● **TASK TO COMPLETE**
According to the passage on the Frankish colonisation, after what year were no new villages founded with the characteristic suffixes?

The Frankish colonisation (Fränkische Landnahme) refers to the colonisation of regions in present-day Germany (mainly in the Rhine-Main-Danube region) by the Franks from the 5th to the 8th centuries. It marked the end of the Migration Period in this region, because it resulted in the establishment of largely stable political and social systems.

The beginning of this colonisation and associated land appropriation came as the Merovingian king, Clovis I, defeated the Alemanni around 496 A. D. at the Battle of Zülpich.

Linked to this colonisation was an extension of Frankish rule towards the east; Francia was now divided into Neustria (part of West Francia, an area largely coextensive with present-day France), Austrasia (part of East Francia, largely coextensive with present-day Germany, initially without Saxony and Bavaria/Austria, yet including Alsace-Lorraine) and Burgundy, which, however, constantly strove to preserve its independence.

Characteristic of Frankish colonisation are the row graves and certain suffixes associated with the founding of many settlements. These include -heim, -hausen/-husen, -rod, -ingen and -weiler/-wiler. After 780 A. D. no new villages are founded with these suffixes, nor is there any evidence of later row graves. It is assumed therefore that burials now took place at the churches of the local settlement.

● **EXTRACTED DATA**
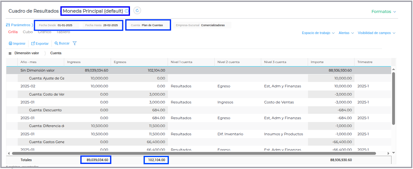Click the Buscar magnifier icon
The image size is (413, 169).
pos(56,44)
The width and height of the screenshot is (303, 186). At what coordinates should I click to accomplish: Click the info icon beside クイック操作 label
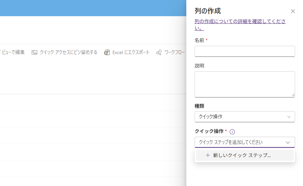tap(232, 132)
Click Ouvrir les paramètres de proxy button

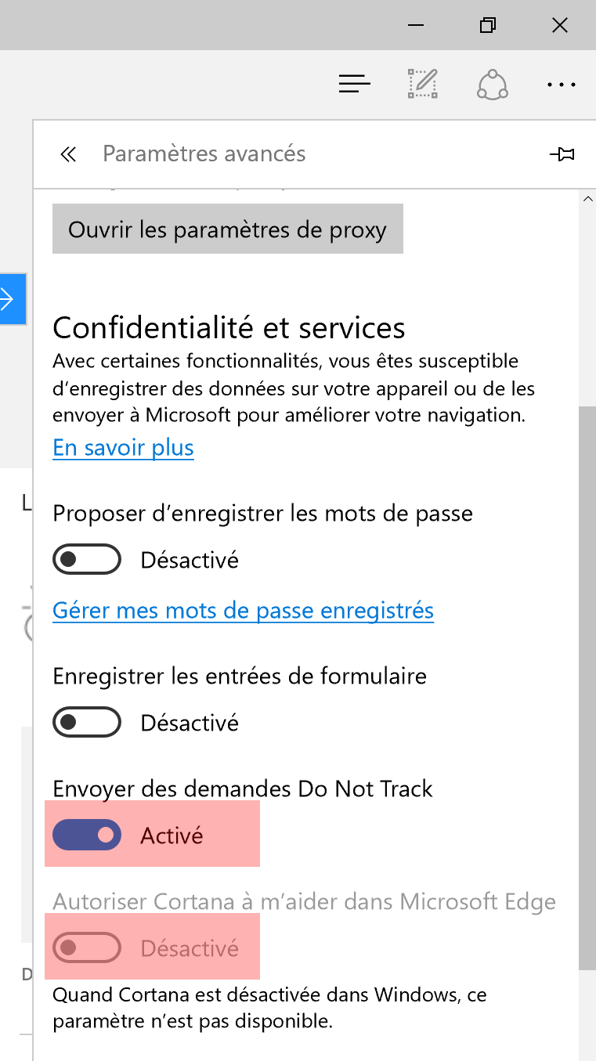[228, 229]
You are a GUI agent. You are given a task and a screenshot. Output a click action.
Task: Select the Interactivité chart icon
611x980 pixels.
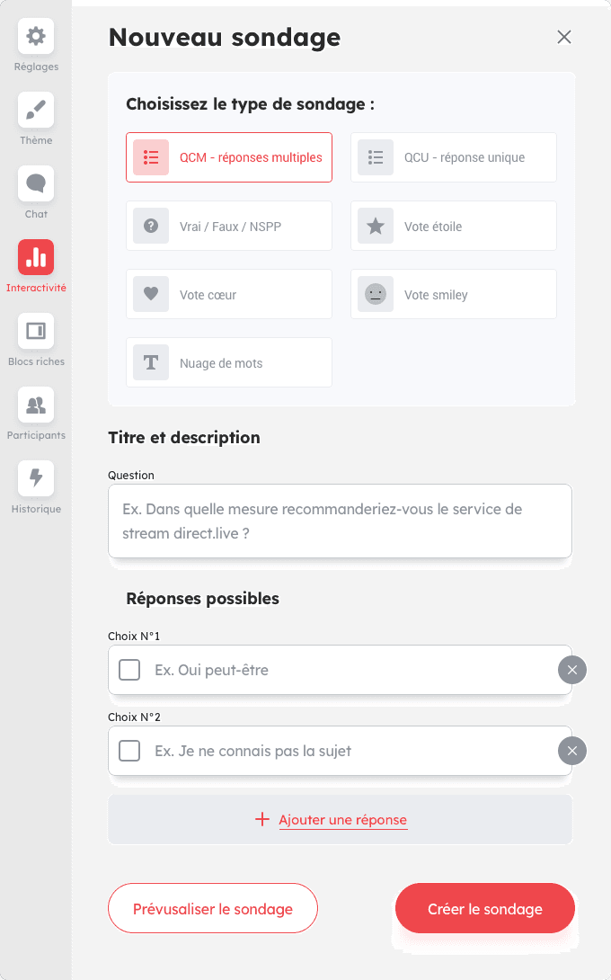(x=36, y=258)
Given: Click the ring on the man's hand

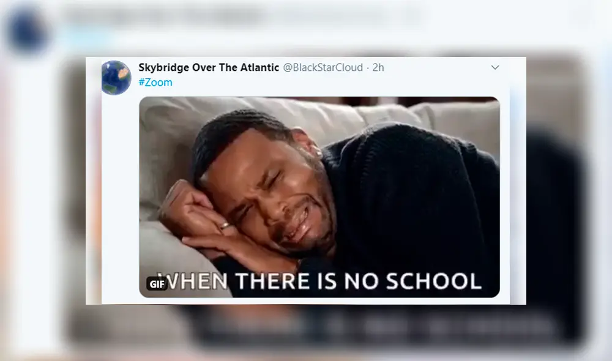Looking at the screenshot, I should (225, 226).
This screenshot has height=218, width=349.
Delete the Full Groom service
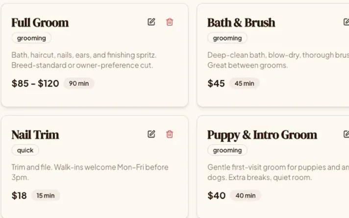tap(170, 22)
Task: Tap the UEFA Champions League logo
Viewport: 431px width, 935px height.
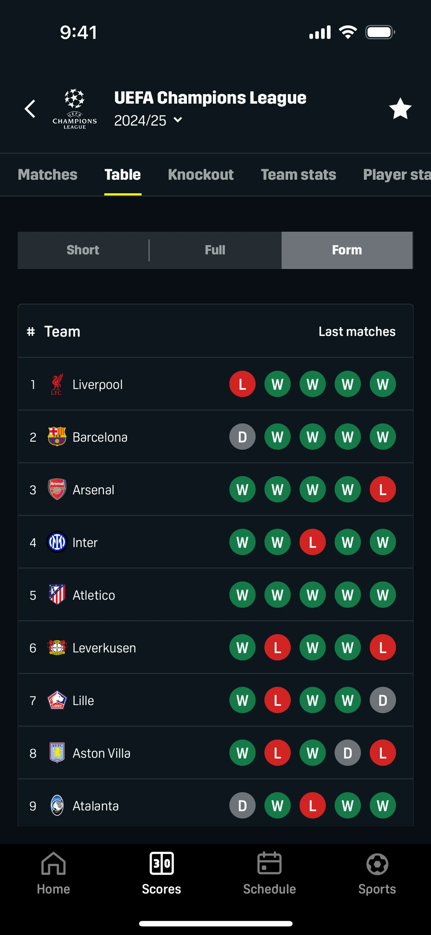Action: 74,109
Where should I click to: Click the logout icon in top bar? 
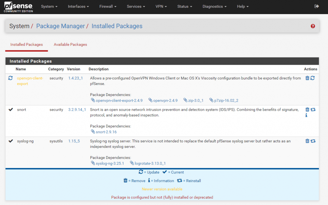point(317,6)
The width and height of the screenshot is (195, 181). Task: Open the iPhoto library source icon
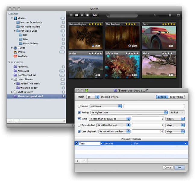15,52
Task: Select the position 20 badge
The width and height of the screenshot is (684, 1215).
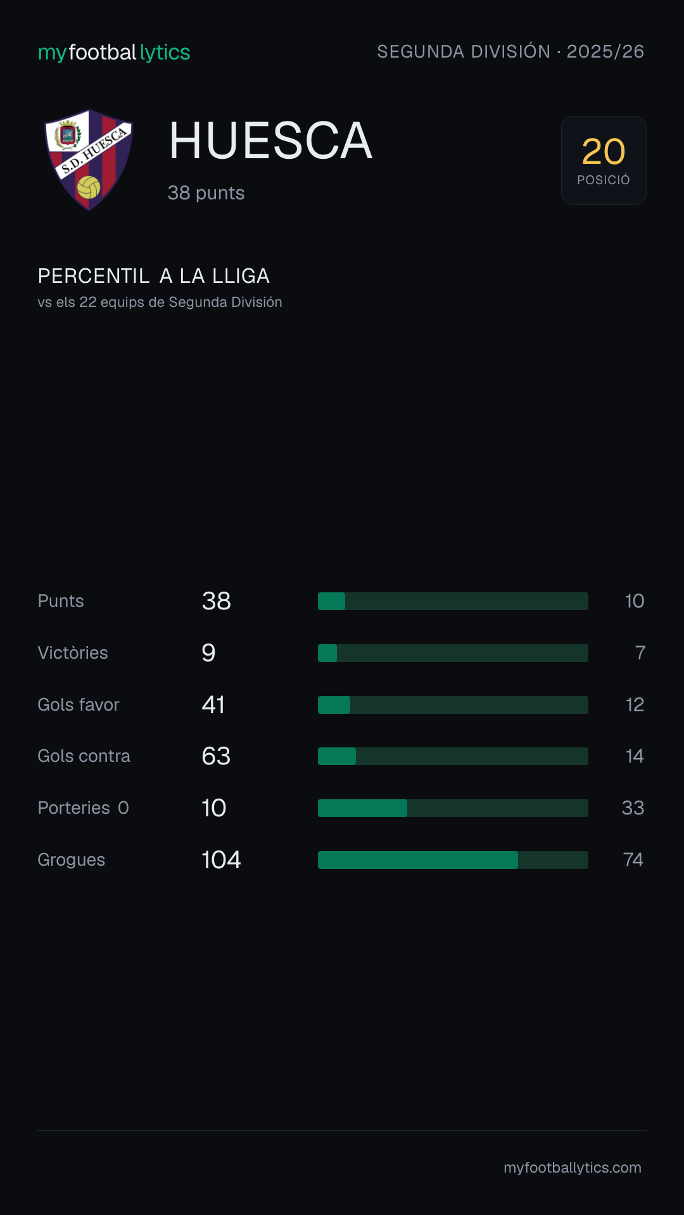Action: pyautogui.click(x=604, y=160)
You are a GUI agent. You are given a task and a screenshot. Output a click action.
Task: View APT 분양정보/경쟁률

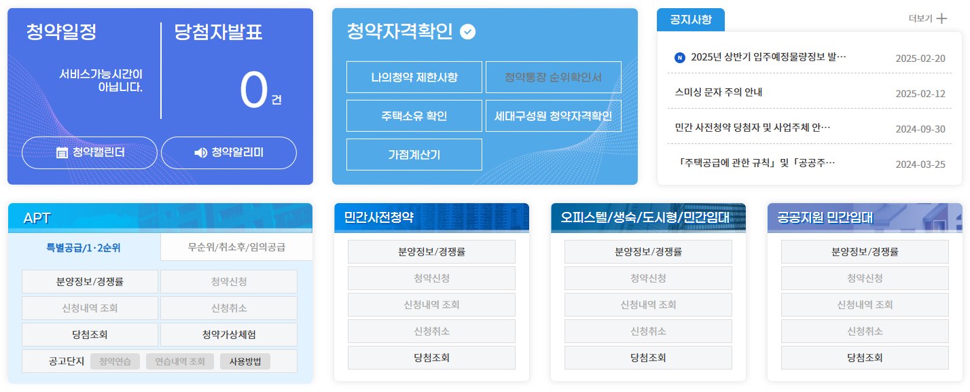pyautogui.click(x=90, y=281)
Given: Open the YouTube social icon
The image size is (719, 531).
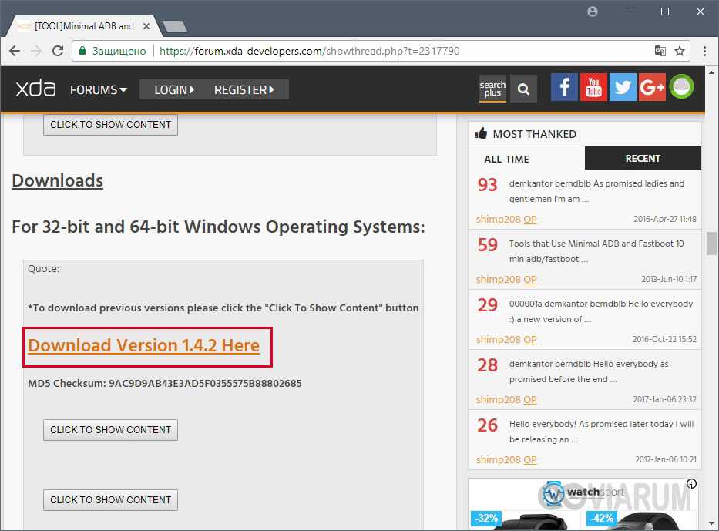Looking at the screenshot, I should tap(593, 88).

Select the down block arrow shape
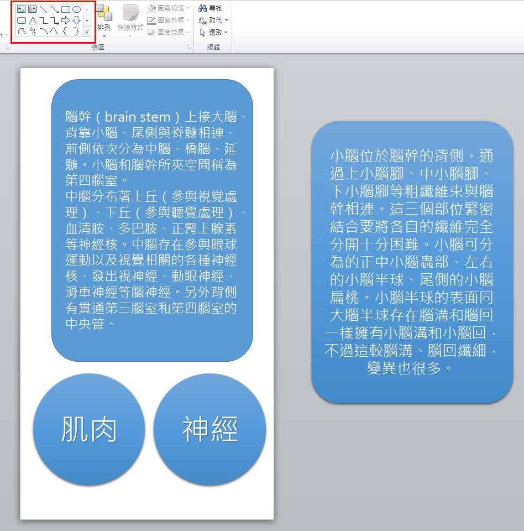click(x=77, y=20)
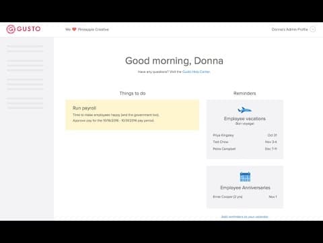Click the Pineapple Creative company name
The width and height of the screenshot is (323, 243).
(94, 30)
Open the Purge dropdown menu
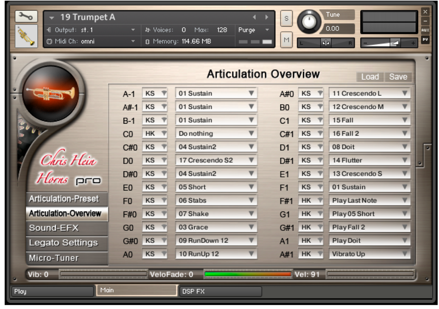Screen dimensions: 439x309 (254, 30)
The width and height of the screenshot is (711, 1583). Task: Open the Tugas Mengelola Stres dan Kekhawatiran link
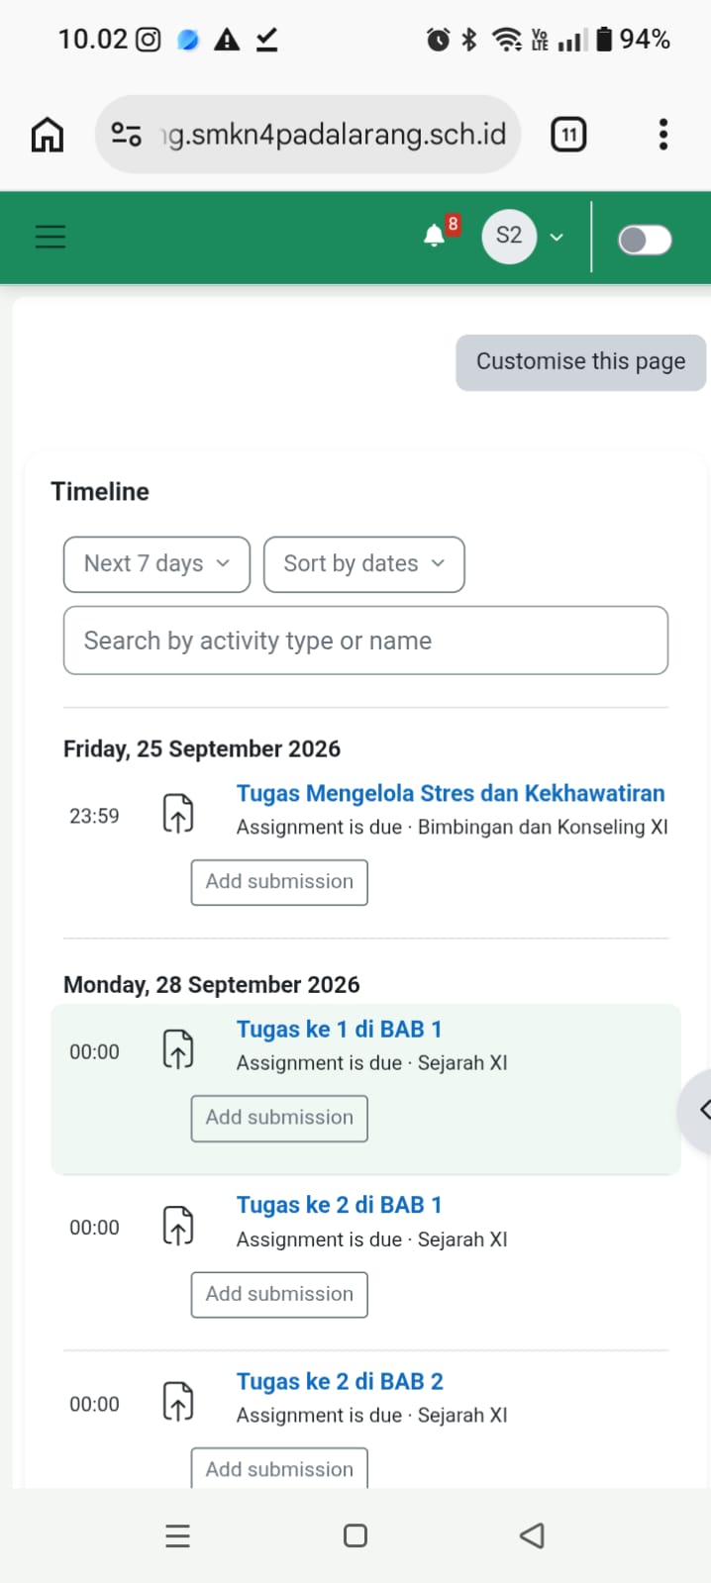coord(451,793)
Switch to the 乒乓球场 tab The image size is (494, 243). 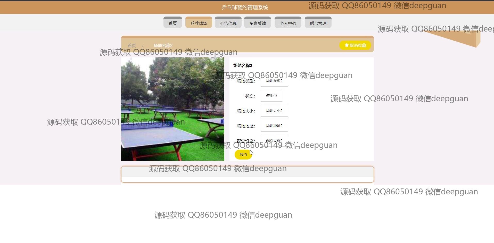coord(199,23)

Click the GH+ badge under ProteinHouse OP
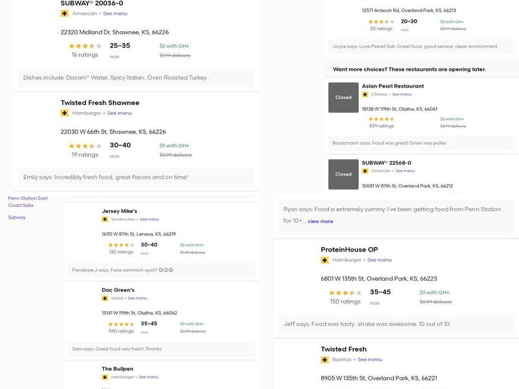pos(325,260)
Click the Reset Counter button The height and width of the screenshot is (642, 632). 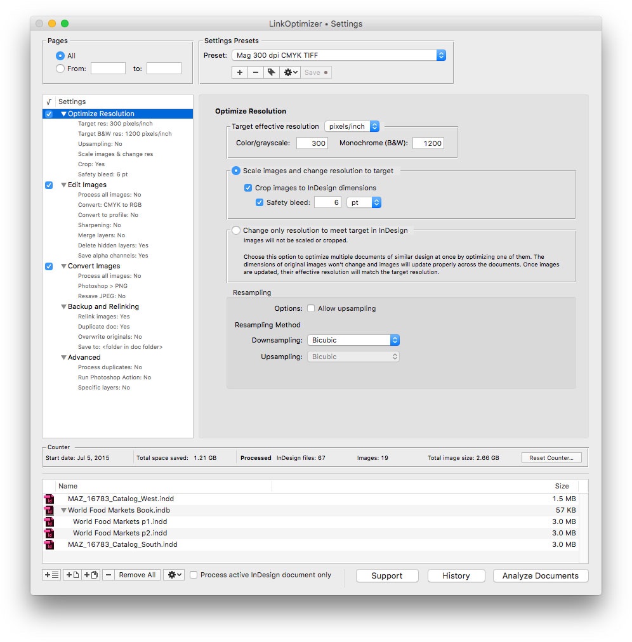click(x=551, y=457)
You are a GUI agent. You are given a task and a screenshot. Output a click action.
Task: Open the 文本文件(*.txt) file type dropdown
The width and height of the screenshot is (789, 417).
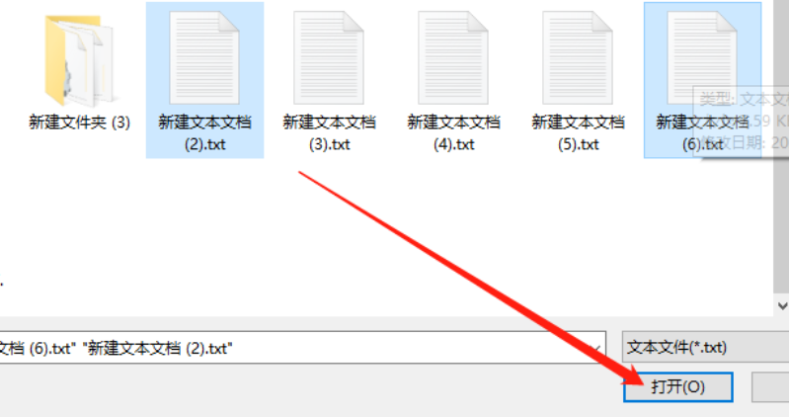click(x=705, y=348)
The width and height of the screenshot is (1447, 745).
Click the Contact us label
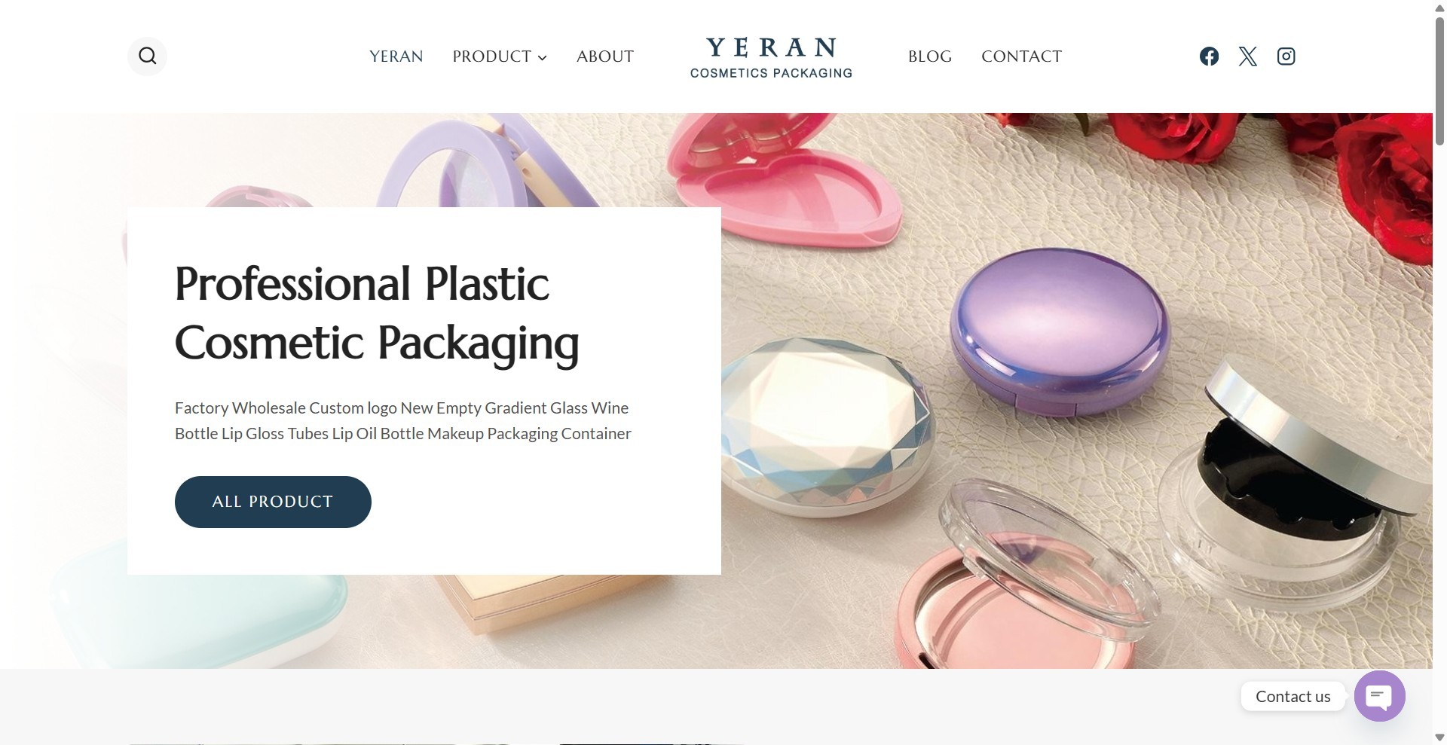click(1293, 697)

● **ANSWER SPACE**
After 780 A.D.